To adequately study those brain areas showing significant effects for specific statistical contrasts, additional analyses of the time course of the BOLD response were conducted. These analyses required first the definition of a VOI comprising those voxels with suprathreshold t‐values that had survived the correction for multiple comparisons by means of the FDR. Second, in the context of the fast event‐related design with jittered stimulus presentation used, a linear deconvolution was performed. This deconvolution analysis used the averaged signal across voxels in the VOI and yielded for each subject and run the values of the β weights of the different predictors defined in the GLM (corrected for serial correlations) along time and for a given VOI. The obtained β weights were used to generate the event‐related deconvolution plots and also as input for serial analyses of variance conducted to study the time course of the syllable‐color congruency effect and the lexical frequency effects. As prestimulus baseline for the plots, β values in the interstimulus interval were used.

RESULTS

Behavioral Data

Incorrect responses (4.0%) were excluded from reaction time analyses. Reaction time data (see Table I) were subjected to a two‐way within‐subjects ANOVA with lexical frequency (high vs. low) and congruency (congruent vs. incongruent) as factors. A significant effect of lexical frequency was observed [F(1,19) = 145, P < 0.001]. Responses to high frequency words were faster than responses to low frequency words. Neither the main effect of congruency [F(1,19) < 1] nor the interaction between congruency and lexical frequency were significant [F(1,19) = 2.65, P > 0.1]. The ANOVA on the error data including omissions and commission showed again an effect of lexical frequency [F(1,19) = 25.31, P < 0.001]. Error rates were higher for low frequency than for high frequency words.
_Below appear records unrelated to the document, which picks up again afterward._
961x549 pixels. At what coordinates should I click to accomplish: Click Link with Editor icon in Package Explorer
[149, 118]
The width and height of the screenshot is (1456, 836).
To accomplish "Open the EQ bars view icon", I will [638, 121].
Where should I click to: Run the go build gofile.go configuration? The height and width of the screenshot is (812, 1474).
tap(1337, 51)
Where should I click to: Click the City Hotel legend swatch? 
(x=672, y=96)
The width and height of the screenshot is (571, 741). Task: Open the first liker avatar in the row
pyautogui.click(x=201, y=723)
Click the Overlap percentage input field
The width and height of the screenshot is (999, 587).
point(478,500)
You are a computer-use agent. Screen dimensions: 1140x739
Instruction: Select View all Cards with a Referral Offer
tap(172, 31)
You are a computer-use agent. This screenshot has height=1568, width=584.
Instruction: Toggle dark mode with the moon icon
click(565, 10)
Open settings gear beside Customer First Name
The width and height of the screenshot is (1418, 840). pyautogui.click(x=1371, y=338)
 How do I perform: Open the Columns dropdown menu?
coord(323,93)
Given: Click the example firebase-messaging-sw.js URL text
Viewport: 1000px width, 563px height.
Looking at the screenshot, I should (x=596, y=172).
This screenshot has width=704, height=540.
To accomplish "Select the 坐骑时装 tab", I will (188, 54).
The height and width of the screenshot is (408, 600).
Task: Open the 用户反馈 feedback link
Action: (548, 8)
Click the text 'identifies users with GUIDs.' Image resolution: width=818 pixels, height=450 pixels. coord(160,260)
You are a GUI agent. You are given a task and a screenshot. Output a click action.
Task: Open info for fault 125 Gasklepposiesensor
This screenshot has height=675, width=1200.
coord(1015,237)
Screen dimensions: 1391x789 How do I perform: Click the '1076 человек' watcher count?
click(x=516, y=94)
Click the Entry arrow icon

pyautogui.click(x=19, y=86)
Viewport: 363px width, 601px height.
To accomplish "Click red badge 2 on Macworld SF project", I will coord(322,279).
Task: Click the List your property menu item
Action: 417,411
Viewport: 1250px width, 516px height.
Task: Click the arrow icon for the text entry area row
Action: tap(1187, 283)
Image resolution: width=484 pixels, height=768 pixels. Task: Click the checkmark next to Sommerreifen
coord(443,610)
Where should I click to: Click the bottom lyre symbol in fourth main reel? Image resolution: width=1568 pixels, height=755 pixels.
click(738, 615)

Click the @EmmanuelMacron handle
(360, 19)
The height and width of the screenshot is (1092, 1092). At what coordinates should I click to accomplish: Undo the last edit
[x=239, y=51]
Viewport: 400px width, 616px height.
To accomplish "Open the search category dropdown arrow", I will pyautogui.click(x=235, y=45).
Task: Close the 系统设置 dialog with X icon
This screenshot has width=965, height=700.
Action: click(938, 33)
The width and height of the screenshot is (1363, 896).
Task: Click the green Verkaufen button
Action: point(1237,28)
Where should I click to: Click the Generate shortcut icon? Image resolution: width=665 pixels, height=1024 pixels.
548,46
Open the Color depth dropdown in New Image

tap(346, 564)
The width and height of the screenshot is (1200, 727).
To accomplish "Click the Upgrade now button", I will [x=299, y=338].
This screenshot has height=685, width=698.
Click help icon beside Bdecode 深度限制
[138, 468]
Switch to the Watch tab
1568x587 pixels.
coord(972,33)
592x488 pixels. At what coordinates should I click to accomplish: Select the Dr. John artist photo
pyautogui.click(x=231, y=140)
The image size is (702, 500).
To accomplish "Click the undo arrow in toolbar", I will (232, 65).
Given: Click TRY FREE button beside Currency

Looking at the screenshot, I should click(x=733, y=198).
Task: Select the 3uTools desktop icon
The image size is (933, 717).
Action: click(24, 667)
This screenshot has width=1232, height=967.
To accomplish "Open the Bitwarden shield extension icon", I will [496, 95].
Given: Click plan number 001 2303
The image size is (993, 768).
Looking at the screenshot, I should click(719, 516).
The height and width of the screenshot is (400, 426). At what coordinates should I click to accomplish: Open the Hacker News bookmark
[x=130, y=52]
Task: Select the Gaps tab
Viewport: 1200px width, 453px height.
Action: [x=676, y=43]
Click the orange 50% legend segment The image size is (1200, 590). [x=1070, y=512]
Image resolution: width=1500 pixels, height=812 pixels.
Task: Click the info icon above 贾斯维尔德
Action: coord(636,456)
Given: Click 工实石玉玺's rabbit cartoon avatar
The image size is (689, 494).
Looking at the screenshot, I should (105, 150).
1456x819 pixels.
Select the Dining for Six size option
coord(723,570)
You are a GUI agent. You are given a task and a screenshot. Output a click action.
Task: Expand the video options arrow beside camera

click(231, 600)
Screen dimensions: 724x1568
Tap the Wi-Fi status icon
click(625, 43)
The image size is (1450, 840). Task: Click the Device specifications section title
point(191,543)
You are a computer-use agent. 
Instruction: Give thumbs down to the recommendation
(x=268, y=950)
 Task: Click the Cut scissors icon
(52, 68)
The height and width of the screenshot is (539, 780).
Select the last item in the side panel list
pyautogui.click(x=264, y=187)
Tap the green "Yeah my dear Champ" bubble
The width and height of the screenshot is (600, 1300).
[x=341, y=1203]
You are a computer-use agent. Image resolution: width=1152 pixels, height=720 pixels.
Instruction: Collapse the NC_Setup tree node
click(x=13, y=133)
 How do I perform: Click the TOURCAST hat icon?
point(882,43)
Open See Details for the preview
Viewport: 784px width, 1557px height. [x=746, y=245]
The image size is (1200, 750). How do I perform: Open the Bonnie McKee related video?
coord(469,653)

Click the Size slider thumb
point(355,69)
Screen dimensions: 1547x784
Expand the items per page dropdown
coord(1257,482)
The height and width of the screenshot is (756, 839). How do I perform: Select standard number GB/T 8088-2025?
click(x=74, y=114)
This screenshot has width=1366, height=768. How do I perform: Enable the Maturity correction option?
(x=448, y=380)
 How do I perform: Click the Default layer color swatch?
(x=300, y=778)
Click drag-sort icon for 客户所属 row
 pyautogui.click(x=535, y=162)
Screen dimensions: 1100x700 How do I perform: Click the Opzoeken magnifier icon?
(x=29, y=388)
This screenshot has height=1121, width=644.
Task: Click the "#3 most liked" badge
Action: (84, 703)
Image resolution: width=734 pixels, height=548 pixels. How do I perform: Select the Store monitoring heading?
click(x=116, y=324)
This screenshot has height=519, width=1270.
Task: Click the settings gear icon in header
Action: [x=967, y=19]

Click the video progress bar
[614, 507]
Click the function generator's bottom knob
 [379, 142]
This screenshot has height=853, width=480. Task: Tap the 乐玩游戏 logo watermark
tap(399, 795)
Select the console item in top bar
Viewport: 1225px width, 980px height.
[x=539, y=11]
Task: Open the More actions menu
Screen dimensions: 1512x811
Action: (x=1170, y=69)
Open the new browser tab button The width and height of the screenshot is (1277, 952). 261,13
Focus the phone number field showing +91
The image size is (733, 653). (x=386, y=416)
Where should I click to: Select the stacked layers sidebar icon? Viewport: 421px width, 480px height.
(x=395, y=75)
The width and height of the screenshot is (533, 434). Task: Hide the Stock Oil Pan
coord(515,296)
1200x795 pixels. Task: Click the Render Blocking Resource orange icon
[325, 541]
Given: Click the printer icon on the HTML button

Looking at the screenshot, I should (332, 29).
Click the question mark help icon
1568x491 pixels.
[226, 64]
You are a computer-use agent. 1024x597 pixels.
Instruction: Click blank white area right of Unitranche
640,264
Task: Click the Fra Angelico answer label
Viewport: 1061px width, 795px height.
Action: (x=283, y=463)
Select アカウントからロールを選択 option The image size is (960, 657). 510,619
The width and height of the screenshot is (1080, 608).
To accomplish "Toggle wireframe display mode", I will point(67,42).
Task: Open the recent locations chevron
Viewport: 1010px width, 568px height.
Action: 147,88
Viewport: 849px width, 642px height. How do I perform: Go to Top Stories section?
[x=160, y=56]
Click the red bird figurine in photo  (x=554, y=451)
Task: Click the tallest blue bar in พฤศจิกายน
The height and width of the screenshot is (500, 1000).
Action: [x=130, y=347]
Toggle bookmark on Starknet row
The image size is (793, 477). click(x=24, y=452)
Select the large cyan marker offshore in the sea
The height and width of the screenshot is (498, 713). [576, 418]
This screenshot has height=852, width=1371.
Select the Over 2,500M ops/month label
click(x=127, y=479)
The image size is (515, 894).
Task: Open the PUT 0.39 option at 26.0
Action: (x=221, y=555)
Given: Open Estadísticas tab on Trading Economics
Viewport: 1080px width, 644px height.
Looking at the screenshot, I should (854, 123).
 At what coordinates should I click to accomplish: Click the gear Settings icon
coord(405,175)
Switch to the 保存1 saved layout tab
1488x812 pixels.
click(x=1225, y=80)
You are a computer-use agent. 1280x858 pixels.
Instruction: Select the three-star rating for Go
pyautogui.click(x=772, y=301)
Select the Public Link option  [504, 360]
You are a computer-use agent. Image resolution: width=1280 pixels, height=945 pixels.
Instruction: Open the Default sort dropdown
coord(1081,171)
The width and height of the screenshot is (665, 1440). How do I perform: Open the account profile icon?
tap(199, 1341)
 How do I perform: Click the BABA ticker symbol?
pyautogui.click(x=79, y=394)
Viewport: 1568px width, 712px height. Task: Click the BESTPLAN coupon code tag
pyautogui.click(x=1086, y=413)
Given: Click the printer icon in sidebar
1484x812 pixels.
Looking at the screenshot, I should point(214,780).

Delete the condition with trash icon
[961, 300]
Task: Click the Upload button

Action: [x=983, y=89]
Although no overall effect of congruency was found [F(1,19) = 2.91, P > 0.1], there was a significant interaction between lexical frequency and congruency [F(1,19) = 9.41, P < 0.01]. Paired t‐tests showed that the congruency effect was restricted to the low frequency words (t(19) = 2.43, P < 0.05).

Table I.

Means and standard deviations (within parentheses) of lexical decision times (in ms) and percentage errors (in italics)

Lexical frequency Congruency
Congruent Incongruent
High 685 (82) 675 (74)
0.9 (1.7) 1.4 (1.9)
Low 756 (88) 764 (93)
7.9 (6.0) 5.1 (4.4)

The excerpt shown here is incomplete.